Work to be completed
Transcribe every record in full, keeping it exactly the same.

Dataset entries
------------------------------------------------
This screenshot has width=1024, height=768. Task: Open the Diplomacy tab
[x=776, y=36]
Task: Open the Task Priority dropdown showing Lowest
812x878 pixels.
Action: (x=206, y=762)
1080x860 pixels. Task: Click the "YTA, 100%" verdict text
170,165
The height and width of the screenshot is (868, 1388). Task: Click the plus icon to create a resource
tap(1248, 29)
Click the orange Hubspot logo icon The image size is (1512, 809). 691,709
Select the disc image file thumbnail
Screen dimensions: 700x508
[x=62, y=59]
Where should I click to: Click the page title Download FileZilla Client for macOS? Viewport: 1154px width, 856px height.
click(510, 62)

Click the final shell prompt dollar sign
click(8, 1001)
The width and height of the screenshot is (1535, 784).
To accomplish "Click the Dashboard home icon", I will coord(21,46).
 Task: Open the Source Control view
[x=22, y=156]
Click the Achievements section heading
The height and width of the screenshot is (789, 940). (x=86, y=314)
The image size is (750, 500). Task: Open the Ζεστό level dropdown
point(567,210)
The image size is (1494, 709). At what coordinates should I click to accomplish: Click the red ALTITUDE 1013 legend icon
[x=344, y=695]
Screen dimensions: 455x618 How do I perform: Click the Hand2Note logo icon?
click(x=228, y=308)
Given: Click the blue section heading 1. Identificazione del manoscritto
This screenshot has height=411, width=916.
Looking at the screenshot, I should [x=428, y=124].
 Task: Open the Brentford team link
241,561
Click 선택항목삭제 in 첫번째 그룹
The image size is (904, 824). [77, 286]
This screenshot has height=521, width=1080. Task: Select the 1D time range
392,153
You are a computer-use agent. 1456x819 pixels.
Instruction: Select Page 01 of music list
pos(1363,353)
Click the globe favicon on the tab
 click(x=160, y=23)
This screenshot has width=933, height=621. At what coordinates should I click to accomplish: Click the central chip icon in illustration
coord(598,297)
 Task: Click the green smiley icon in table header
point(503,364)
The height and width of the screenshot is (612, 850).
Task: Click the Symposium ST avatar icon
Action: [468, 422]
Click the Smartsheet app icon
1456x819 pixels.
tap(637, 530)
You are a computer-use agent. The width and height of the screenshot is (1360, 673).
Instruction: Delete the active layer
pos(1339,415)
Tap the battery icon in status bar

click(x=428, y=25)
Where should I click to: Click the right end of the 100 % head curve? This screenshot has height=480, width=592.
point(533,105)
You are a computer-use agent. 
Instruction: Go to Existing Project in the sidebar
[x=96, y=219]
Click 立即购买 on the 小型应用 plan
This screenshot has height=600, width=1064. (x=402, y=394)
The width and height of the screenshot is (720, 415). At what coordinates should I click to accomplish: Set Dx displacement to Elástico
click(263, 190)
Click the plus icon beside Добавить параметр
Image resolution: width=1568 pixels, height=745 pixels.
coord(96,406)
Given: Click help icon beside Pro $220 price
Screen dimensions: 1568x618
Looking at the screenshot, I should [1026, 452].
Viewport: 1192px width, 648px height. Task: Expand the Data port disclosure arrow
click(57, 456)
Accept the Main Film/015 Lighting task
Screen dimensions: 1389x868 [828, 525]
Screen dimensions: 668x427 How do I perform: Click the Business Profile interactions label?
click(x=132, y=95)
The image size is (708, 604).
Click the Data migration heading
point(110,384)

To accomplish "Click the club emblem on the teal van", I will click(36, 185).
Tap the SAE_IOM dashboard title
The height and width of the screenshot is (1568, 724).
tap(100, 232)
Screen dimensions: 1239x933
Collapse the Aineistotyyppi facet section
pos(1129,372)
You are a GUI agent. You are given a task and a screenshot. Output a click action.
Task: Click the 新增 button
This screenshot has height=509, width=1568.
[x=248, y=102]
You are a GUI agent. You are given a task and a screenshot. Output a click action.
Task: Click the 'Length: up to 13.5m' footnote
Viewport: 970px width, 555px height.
------------------------------------------------
Solution below
This screenshot has width=1024, height=768. Task: Open the Diplomacy tab
[x=776, y=36]
Task: Open the Task Priority dropdown showing Lowest
812x878 pixels.
Action: (x=206, y=762)
1080x860 pixels. Task: Click the "YTA, 100%" verdict text
170,165
The height and width of the screenshot is (868, 1388). Task: Click the plus icon to create a resource
tap(1248, 29)
Click the orange Hubspot logo icon The image size is (1512, 809). 691,709
Select the disc image file thumbnail
Screen dimensions: 700x508
[x=62, y=59]
Where should I click to: Click the page title Download FileZilla Client for macOS? Viewport: 1154px width, 856px height.
click(510, 62)

Click the final shell prompt dollar sign
click(8, 1001)
The width and height of the screenshot is (1535, 784).
To accomplish "Click the Dashboard home icon", I will coord(21,46).
 Task: Open the Source Control view
[x=22, y=156]
Click the Achievements section heading
The height and width of the screenshot is (789, 940). (x=86, y=314)
The image size is (750, 500). Task: Open the Ζεστό level dropdown
point(567,210)
The image size is (1494, 709). At what coordinates should I click to accomplish: Click the red ALTITUDE 1013 legend icon
[x=344, y=695]
Screen dimensions: 455x618 How do I perform: Click the Hand2Note logo icon?
click(x=228, y=308)
Given: Click the blue section heading 1. Identificazione del manoscritto
This screenshot has height=411, width=916.
Looking at the screenshot, I should [x=428, y=124].
 Task: Open the Brentford team link
241,561
Click 선택항목삭제 in 첫번째 그룹
The image size is (904, 824). [77, 286]
This screenshot has height=521, width=1080. Task: Select the 1D time range
392,153
You are a computer-use agent. 1456x819 pixels.
Instruction: Select Page 01 of music list
pos(1363,353)
Click the globe favicon on the tab
 click(x=160, y=23)
This screenshot has width=933, height=621. At what coordinates should I click to accomplish: Click the central chip icon in illustration
coord(598,297)
 Task: Click the green smiley icon in table header
point(503,364)
The height and width of the screenshot is (612, 850).
Task: Click the Symposium ST avatar icon
Action: [468, 422]
Click the Smartsheet app icon
1456x819 pixels.
tap(637, 530)
You are a computer-use agent. The width and height of the screenshot is (1360, 673).
Instruction: Delete the active layer
pos(1339,415)
Tap the battery icon in status bar

click(x=428, y=25)
Where should I click to: Click the right end of the 100 % head curve? This screenshot has height=480, width=592.
point(533,105)
You are a computer-use agent. 
Instruction: Go to Existing Project in the sidebar
[x=96, y=219]
Click 立即购买 on the 小型应用 plan
This screenshot has height=600, width=1064. (x=402, y=394)
The width and height of the screenshot is (720, 415). At what coordinates should I click to accomplish: Set Dx displacement to Elástico
click(263, 190)
Click the plus icon beside Добавить параметр
Image resolution: width=1568 pixels, height=745 pixels.
coord(96,406)
Given: Click help icon beside Pro $220 price
Screen dimensions: 1568x618
Looking at the screenshot, I should [1026, 452].
Viewport: 1192px width, 648px height. Task: Expand the Data port disclosure arrow
click(57, 456)
Accept the Main Film/015 Lighting task
Screen dimensions: 1389x868 [828, 525]
Screen dimensions: 668x427 How do I perform: Click the Business Profile interactions label?
click(x=132, y=95)
The image size is (708, 604).
Click the Data migration heading
point(110,384)

To accomplish "Click the club emblem on the teal van", I will click(36, 185).
Tap the SAE_IOM dashboard title
The height and width of the screenshot is (1568, 724).
tap(100, 232)
Screen dimensions: 1239x933
Collapse the Aineistotyyppi facet section
pos(1129,372)
You are a GUI agent. You are given a task and a screenshot. Output a click action.
Task: Click the 新增 button
This screenshot has height=509, width=1568.
[x=248, y=102]
You are a GUI agent. You are given a task and a screenshot. Output a click action.
Task: Click the 'Length: up to 13.5m' footnote
Viewport: 970px width, 555px height.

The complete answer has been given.